REQUIREMENT →
Copy out, from the entries below, each line holding the string "this".

DATA TO USE →
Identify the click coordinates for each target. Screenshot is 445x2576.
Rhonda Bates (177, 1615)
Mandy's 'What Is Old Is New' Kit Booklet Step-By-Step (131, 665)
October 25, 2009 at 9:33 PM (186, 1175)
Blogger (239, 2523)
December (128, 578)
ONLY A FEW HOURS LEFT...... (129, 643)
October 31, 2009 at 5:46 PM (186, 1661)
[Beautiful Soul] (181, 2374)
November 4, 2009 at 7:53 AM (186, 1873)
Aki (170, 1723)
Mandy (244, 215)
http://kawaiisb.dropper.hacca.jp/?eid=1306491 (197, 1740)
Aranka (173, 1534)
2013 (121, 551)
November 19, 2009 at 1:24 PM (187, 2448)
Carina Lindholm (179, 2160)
...
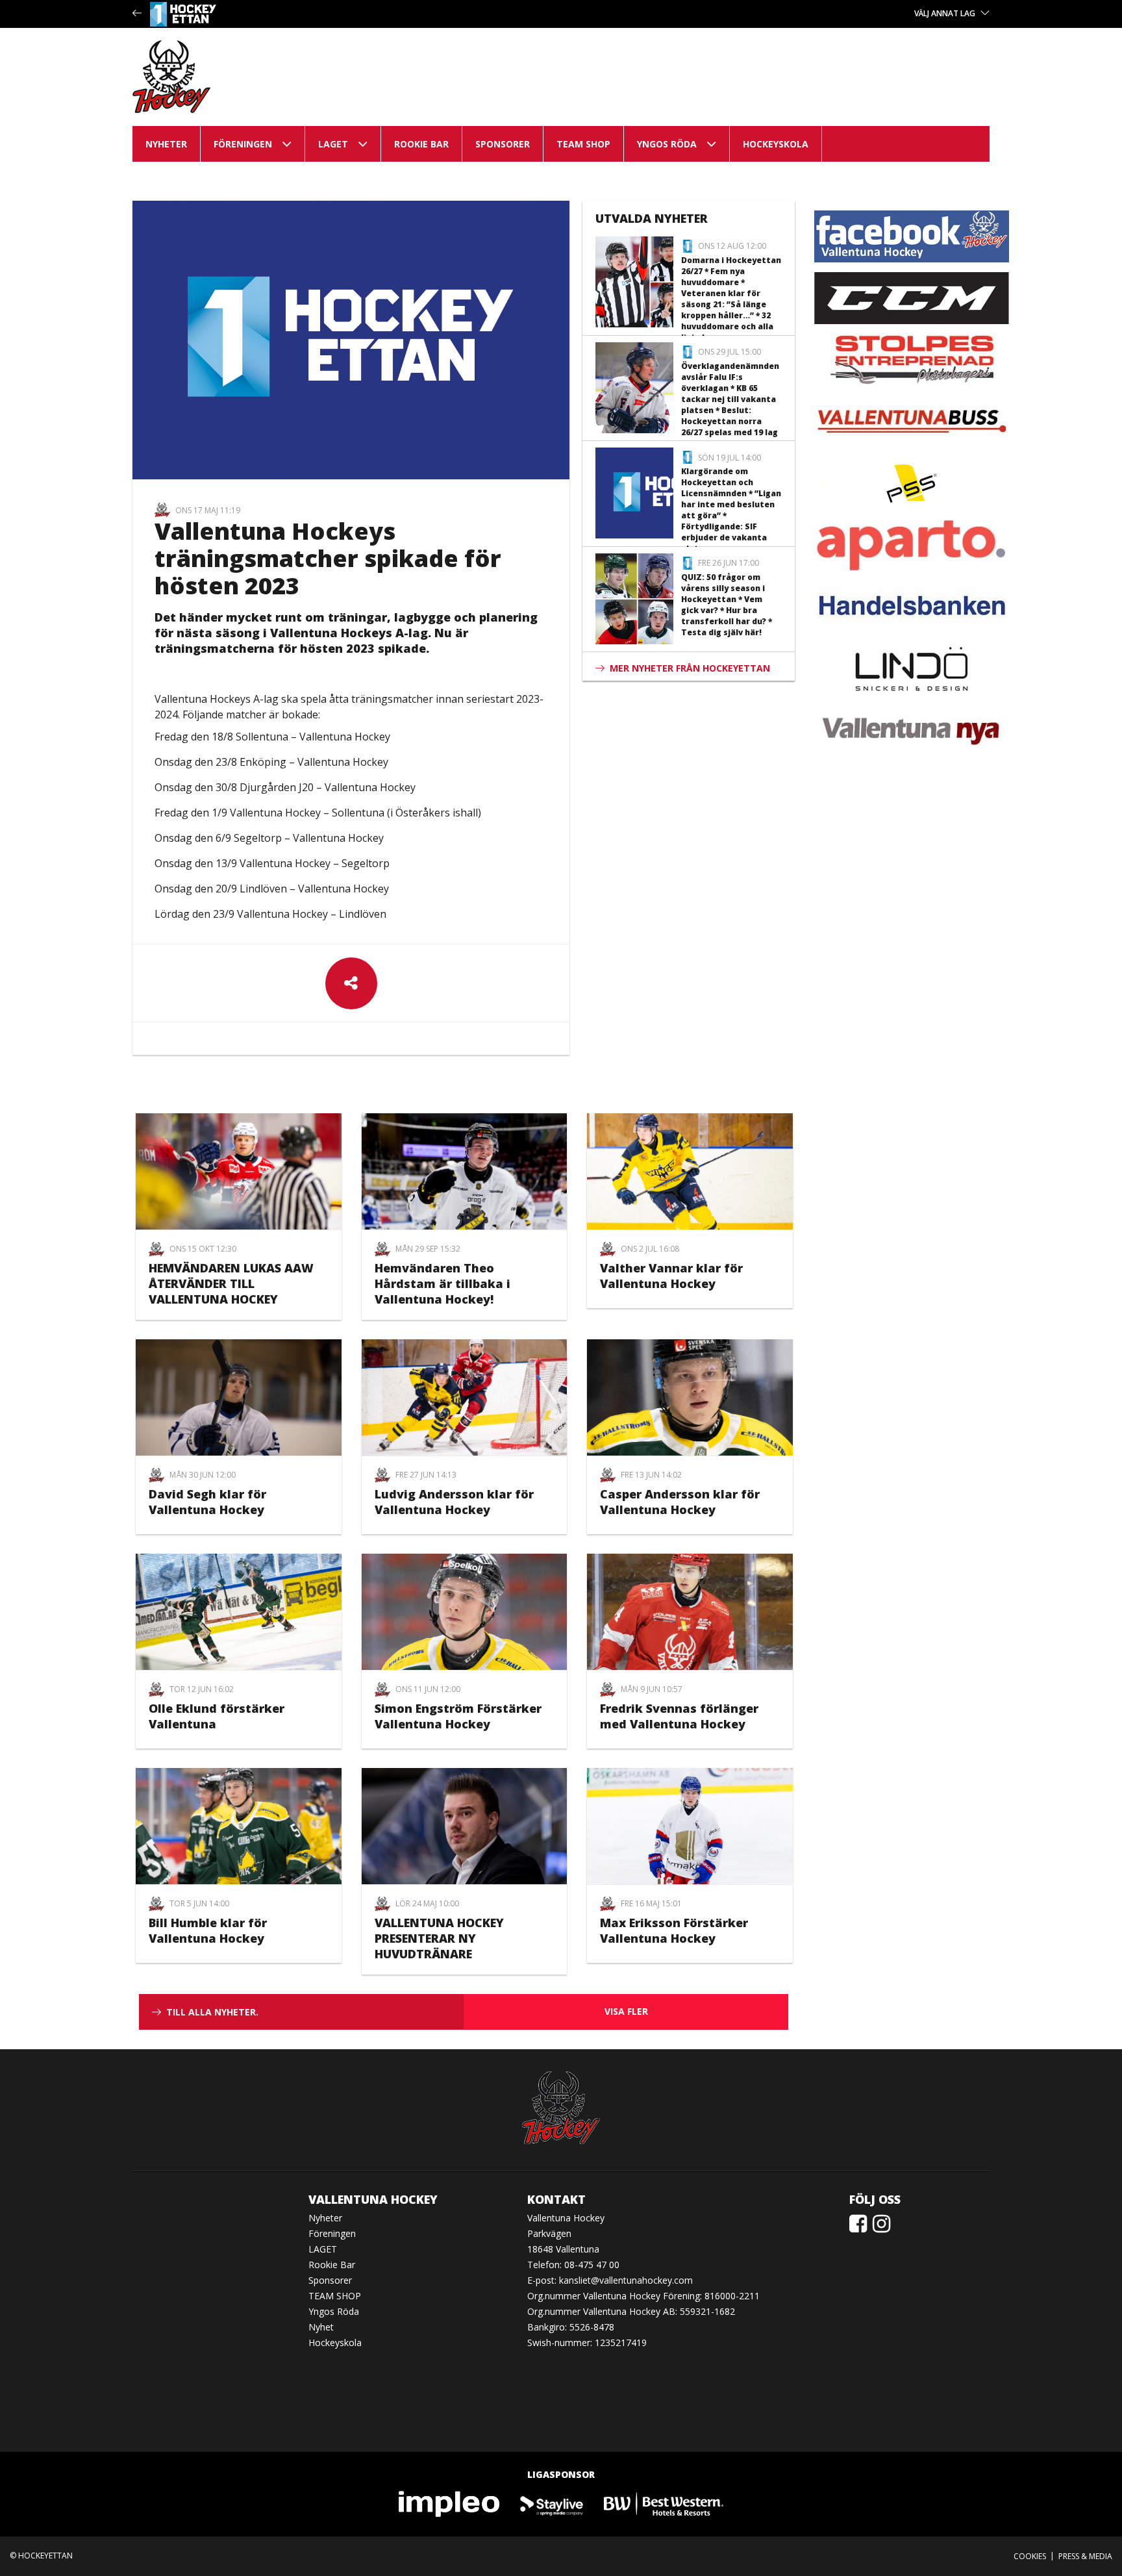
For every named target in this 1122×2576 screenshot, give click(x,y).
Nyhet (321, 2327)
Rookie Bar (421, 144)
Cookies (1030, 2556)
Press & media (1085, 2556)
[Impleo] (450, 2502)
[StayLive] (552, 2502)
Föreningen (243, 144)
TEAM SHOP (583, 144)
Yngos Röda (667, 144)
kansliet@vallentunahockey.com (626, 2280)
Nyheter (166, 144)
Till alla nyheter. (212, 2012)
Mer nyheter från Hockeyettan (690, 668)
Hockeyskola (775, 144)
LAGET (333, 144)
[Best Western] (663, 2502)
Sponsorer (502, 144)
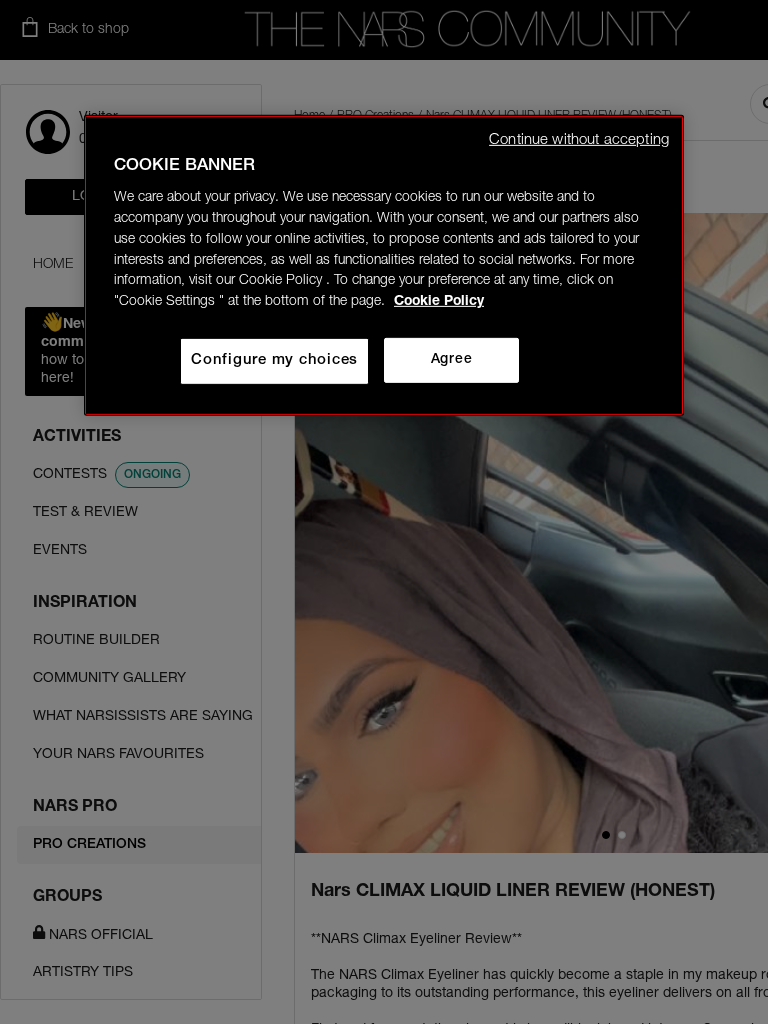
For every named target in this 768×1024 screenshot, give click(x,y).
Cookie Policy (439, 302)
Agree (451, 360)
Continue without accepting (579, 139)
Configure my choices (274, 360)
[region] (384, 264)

EXERCISE RESULT →
For every named target in this 1122×2576 screenshot, give click(x,y).
For every named target in this 768×1024 screenshot, give click(x,y).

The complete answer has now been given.